The biggest nuclear power plant in the world has been vulnerable to unauthorized entry at around a dozen areas since March last year, with its security system only partially working and some backup measures also not functioning, Japan’s nuclear regulators said Tuesday.

Intruder detection systems were defective at 15 places at the Kashiwazaki-Kariwa plant in Niigata Prefecture, according to operator Tokyo Electric Power Company Holdings, aka Tepco. The Nuclear Regulation Authority said backup systems were insufficient in 10 of the locations.

The NRA has provisionally rated the breach at the worst level in terms of safety lapses — the first time it has given such a lousy grade. The NRA chief said that further probes will take “a year or more” and suggested the plant’s application to restart could not be processed until they conclude. Penalties will be discussed after the rating is finalized.

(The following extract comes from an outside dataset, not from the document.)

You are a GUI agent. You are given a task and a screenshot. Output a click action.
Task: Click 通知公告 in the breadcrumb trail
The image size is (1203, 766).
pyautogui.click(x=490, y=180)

Nuclear Regulation Authority says 'most serious level' lapse as Kashiwazaki-Kariwa nuclear power plant unable to detect unauthorized intruders [Japanese] | FNN PRIME ONLINE
Nuclear Regulation Authority says ‘most serious level’ lapse as Kashiwazaki-Kariwa nuclear power plant unable to detect unauthorized intruders [Japanese] | FNN PRIME ONLINE

The past month hasn’t been kind to Tepco. Weeks before the 10th anniversary of the Fukushima disaster, the Tokyo High Court ordered the government and Tepco, which operated the Fukushima No. 1 plant, to pay damages to those who had to evacuate due to the crisis, overturning a decision that dismissed the state’s responsibility for the meltdowns.

But the news hasn’t all been bad for Japan’s nuclear industry in 2021. On Feb. 1, the mayor of Takahama in Fukui granted permission for the restart of two reactors at Kansai Electric Power’s plant in the town, becoming the first local leader in Japan to OK the use of reactors aged older than 40 years, reports Eric Johnston.

Speaking with Bloomberg ahead of March 11, Tepco chief Tomoaki Kobayakawa said that Japan’s biggest utility will need to rely partly on atomic energy to meet its pledge to cut carbon emissions in half by 2030. He also told Kyodo, “Ultimately, it is we, the operators, who ensure the safety” of nuclear plants. Trust will be regained “only after society recognizes what we have achieved.”